In June, the Washington Post's Jackson Diehl related how Palestinian President Mahmoud Abbas had told him why he had turned down Ehud Olmert's offer last year to create a Palestinian state on 97% of the West Bank (with 3% of pre-1967 Israeli land being added to make up the shortfall). "In the West Bank we have a good reality," Abbas told Diehl. "The people are living a normal life," he added in a rare moment of candor to a Western journalist.

Nablus stock exchange head Ahmad Aweidah went further in explaining to me why there is no rush to declare statehood, saying ordinary Palestinians need the IDF to help protect them from Hamas, as their own security forces aren't ready to do so by themselves yet.

The truth is that an independent Palestine is now quietly being built, with Israeli assistance. So long as the Obama administration and European politicians don't clumsily meddle as they have in the past and make unrealistic demands for the process to be completed more quickly than it can be, I am confident the outcome will be a positive one. (The last time an American president—Bill Clinton in 2000—tried to hurry things along unrealistically, it merely resulted in blowing up in everybody's faces—literally—and set back hopes for peace by some years.)

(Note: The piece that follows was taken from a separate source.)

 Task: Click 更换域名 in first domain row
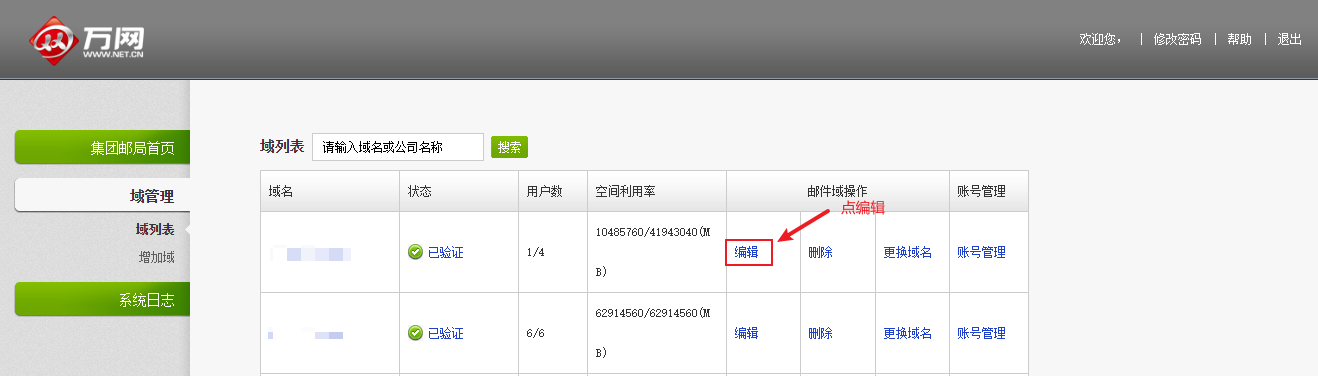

Israelis and Palestinians may never agree on borders that will satisfy everyone. But that doesn't mean they won't live in peace. Not all Germans and French agree who should control Alsace Lorraine. Poles and Russians, Slovenes and Croats, Britons and Irish, and peoples all over the world, have border disputes. But that doesn't keep them from coexisting with one another. Nor—so long as partisan journalists and human rights groups don't mislead Western politicians into making bad decisions—will it prevent Israelis and Palestinians from doing so.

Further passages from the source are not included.